• Given text:

☆ ☆ ☆ ☆

The snapshot should avoid copying durable runtime truth. Runtime state and health state can be published together by `ControlServices`, but they should remain separate read models.

## Migration Plan

### Step 1. Expand Health Model Types

Add structured subsystem/severity/category types and snapshot models.

Initial target:

- keep existing health fields
- add structured warning/log/counter/gauge containers
- add tests for bounded retention and deduplication

### Step 2. Wrap Direct Warning Paths

Route common direct logs through telemetry first.

Initial candidates:

- backend fallback warnings
- screenshot write failures
- OSC decode/dispatch failures
- render-thread request failures

### Step 3. Add Subsystem Health States

Let subsystems report state transitions.

Initial target:

- `RenderEngine`: healthy/degraded on render-thread request failures
- `VideoBackend`: configured/running/degraded/no-input/dropping
- `ControlServices`: running/degraded/stopped
- `Persistence`: clean/pending/error

### Step 4. Split Timing Into Named Metrics

Move from broad timing fields to named samples/gauges.

Initial target:

- render duration
- readback duration/fallback count
- output request latency
- playout completion interval
- event queue depth
- persistence write duration

### Step 5. Publish Health Snapshot

Expose `HealthTelemetry` snapshot through control/runtime presentation.

Initial target:

- UI can distinguish runtime state from operational health
- active warnings are visible
- recent degraded reasons are visible

### Step 6. Add Operational Tests

Cover:

- warning raise/clear
- repeated warning coalescing
- counter/gauge updates
- health derivation
- bounded log retention
- snapshot stability

## Testing Strategy

Recommended tests:

- warning raised appears in active warnings
- warning clear removes active warning but preserves history
- repeated warning increments count and updates last-seen time
- bounded log keeps newest entries
- subsystem `Error` makes overall health `Error`
- subsystem `Degraded` makes overall health degraded if no error exists
- timing sample updates summary
- counter delta accumulates
- health snapshot is read-only/stable

Useful homes:

- `HealthTelemetryTests`
- `RuntimeEventTypeTests` for observation event payloads
- future integration tests for control-service health publication

## Risks

### Telemetry Becomes Behavior

Telemetry must not become the hidden way subsystems command each other. It reports. Subsystems own mitigation.

### Too Much Hot-Path Cost

Render and callback paths need cheap writes. Use bounded structures and avoid expensive formatting on hot paths.

☆ ☆ ☆ ☆

• Work to complete:
(a) Rewrite the health telemetry plan from "### Telemetry Becomes" to "on hot paths.", putting "fixed-size structures" in place of "bounded structures".
(b) Extend the health telemetry plan, starting after its final sentence.

☆ ☆ ☆ ☆

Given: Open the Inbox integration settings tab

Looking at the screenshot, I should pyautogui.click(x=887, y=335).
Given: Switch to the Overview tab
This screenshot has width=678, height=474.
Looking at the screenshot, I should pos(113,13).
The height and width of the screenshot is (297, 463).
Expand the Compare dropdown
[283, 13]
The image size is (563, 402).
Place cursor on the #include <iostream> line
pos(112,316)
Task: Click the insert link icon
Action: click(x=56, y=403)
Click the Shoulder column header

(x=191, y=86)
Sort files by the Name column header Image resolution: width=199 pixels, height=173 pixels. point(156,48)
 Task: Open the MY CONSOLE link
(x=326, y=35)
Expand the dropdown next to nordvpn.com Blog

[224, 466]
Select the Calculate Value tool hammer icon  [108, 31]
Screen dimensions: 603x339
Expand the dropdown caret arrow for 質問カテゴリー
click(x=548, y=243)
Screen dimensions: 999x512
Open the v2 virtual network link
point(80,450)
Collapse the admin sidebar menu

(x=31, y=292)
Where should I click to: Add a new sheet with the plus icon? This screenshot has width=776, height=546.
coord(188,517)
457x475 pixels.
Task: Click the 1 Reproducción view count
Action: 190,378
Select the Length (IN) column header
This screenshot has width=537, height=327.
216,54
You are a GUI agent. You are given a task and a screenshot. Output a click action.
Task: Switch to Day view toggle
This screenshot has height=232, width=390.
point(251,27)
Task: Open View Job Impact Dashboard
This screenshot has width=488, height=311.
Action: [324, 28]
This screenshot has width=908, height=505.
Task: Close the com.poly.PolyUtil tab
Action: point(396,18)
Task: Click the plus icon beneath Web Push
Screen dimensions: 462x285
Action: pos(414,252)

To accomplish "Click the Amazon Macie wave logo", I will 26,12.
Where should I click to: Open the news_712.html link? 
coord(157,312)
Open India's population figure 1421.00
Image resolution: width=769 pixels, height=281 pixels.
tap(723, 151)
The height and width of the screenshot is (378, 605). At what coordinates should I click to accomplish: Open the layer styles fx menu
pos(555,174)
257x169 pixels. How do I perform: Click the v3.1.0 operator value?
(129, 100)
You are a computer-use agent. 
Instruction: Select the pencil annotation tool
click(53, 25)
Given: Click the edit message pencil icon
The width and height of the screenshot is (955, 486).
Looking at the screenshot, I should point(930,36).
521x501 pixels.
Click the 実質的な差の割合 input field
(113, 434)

☆ ☆ ☆ ☆

• Answers to the exercises:
(a)
### Telemetry Becomes Behavior

Telemetry must not become the hidden way subsystems command each other. It reports. Subsystems own mitigation.

### Too Much Hot-Path Cost

Render and callback paths need cheap writes. Use fixed-size structures and avoid expensive formatting on hot paths.

(b)
### String-Only Logging

Centralizing strings is not enough. Severity, subsystem, category, and structured fields should be first-class.

### Snapshot Bloat

Health snapshots should summarize operational state, not duplicate full runtime/project state.

### Alert Noise

Without deduplication and severity discipline, operator-facing health can become noisy and ignored.

## Phase 8 Exit Criteria

Phase 8 can be considered complete once the project can say:

- [ ] major subsystems publish structured health/telemetry observations
- [ ] active warnings and recent logs are structured and bounded
- [ ] subsystem health states roll up to an overall health state
- [ ] render/backend/control/persistence timing metrics are named and visible
- [ ] direct debug-string warning paths are wrapped or retired for major cases
- [ ] UI/control diagnostics can consume a stable health snapshot
- [ ] telemetry write paths are cheap enough for render/callback use
- [ ] telemetry behavior has focused tests

## Open Questions

- Should debug output remain enabled by default as a telemetry sink?
- How many recent logs/warnings should be retained in memory?
- Should timing summaries store raw samples, rolling windows, or both?
- Should warning thresholds be declared centrally or owned by each subsystem?
- Should health snapshots be published with runtime state or on a separate endpoint/channel?
- Should logs eventually be written to disk, and if so, through Phase 6 persistence infrastructure or a separate log sink?

## Short Version

Phase 8 should make the app diagnosable.

Subsystems report structured observations. `HealthTelemetry` records bounded logs, warnings, counters, gauges, timing, and subsystem states. UI and diagnostics consume stable health snapshots. Debug strings become a sink, not the source of truth.